Chief Sephardic Rabbi Yitzhak Yosef attending a conference in the city of Beit Shemesh, Israel, Jan. 13, 2016. (Yaakov Lederman/Flash90)

JERUSALEM (JTA) — Israel’s Sephardic Chief Rabbi Yitzhak Yosef said in his weekly address that he is opposed to a bill that would allow the death penalty for terrorists.

Yosef said he was concerned about a Jewish terrorist receiving a death sentence, and referred specifically to the Jewish extremists who firebombed a Palestinian home in the West Bank village of Duma, killing three people including an infant.

“He’ll need to get a death penalty verdict, he’ll deserve to die, but to die by the hands of heaven; he should get sick or be in a car crash,” Yosef said during his Saturday night lecture, Hadashot news reported.

“We are not the Sanhedrin (the biblical Jewish court). If there was a situation of a Jewish terrorist, killing them would be against Jewish law. This has nothing to do with the right and the left, it has to do with judgment.”

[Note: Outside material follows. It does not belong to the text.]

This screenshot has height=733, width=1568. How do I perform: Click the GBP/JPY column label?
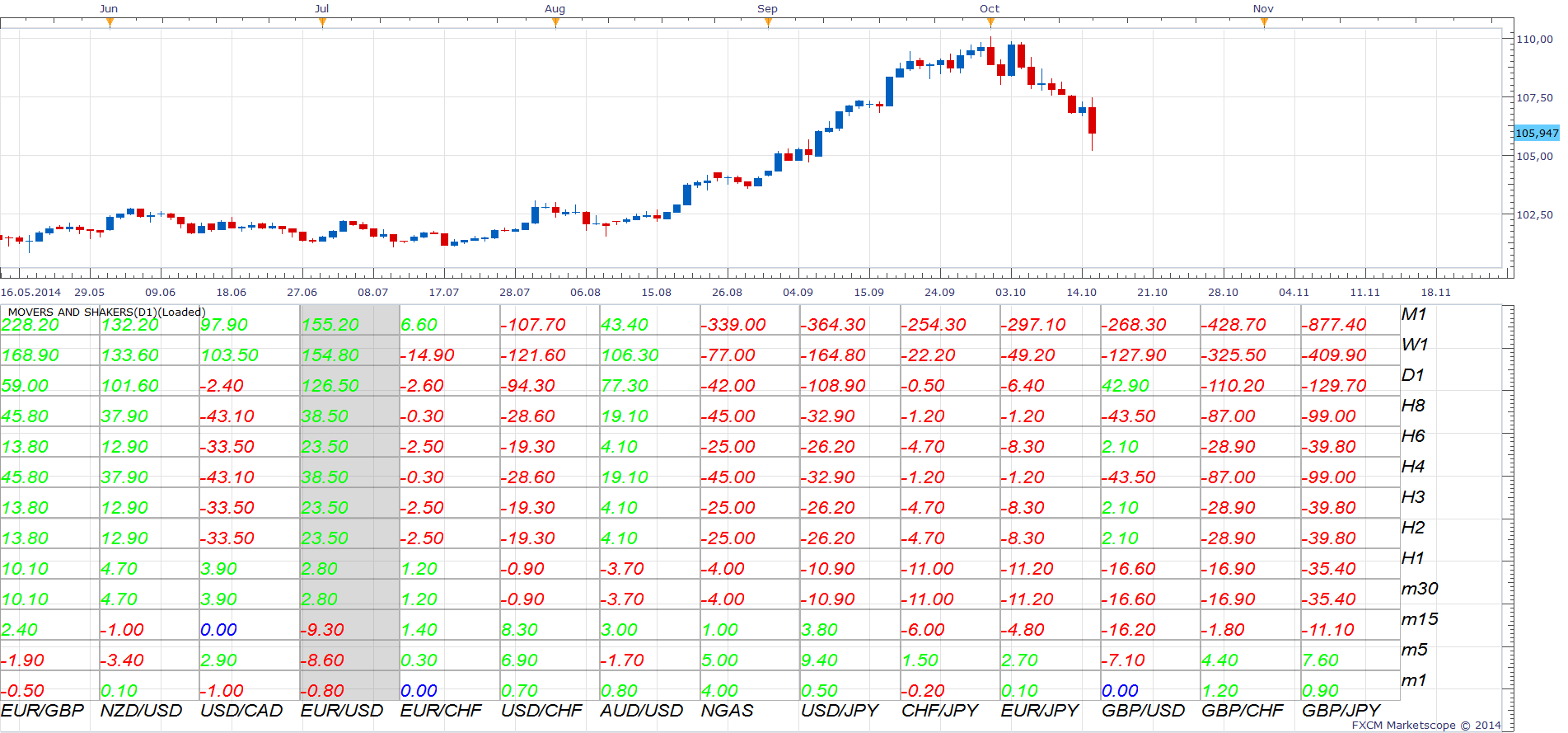click(1341, 711)
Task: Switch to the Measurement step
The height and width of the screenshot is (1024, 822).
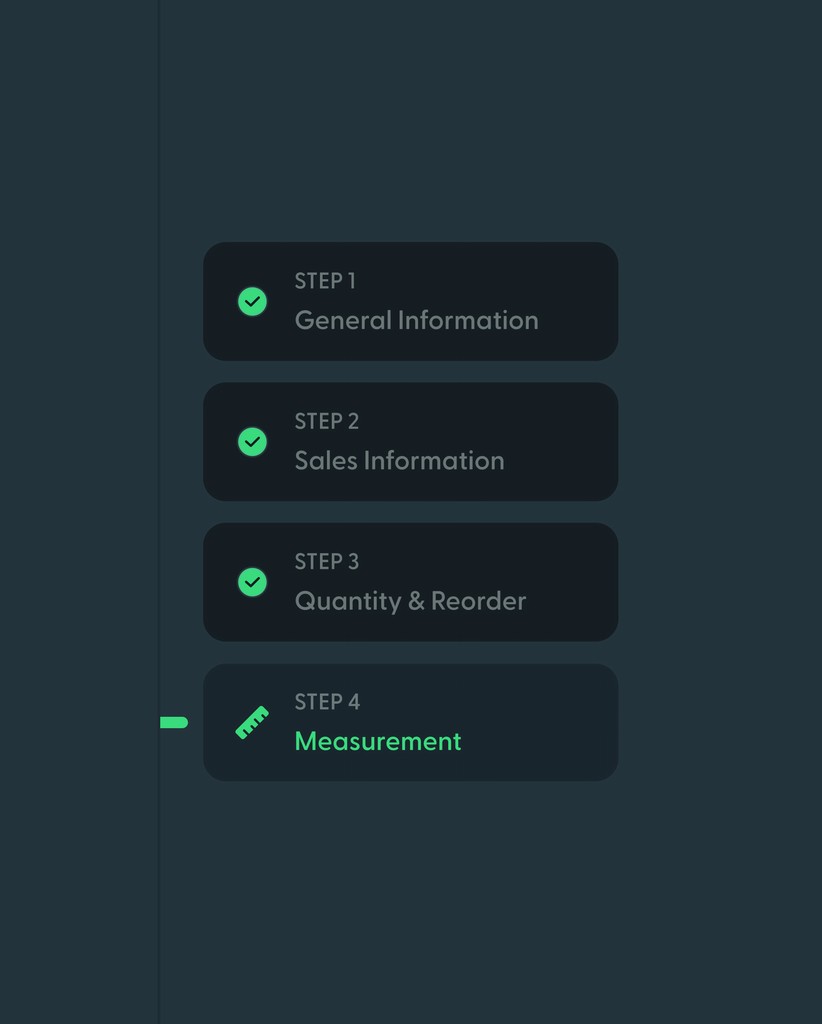Action: [x=410, y=721]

Yosef also pointed out that security officials have expressed opposition to the legislation, saying that it could lead to the kidnapping of Jews around the world, who would then be used to exchange for terrorists on death row.

The legislation is backed by the Sephardic Orthodox Shas party, which was started by Yosef’s late father, Rabbi Ovadia Yosef.

The bill has passed a preliminary Knesset reading, but must still pass two further readings to become law.

Under the measure, a simple majority of judges, two in a panel of three, would be enough to sentence a terrorist to death. The bill also bans leniency after a final death sentence has been handed down.

Currently, a military court can impose the death penalty on a convicted terrorist only if the decision of the panel of judges is unanimous. It has never been employed.

The death penalty has been used in Israel once, in 1962 against Nazi leader Adolf Eichmann.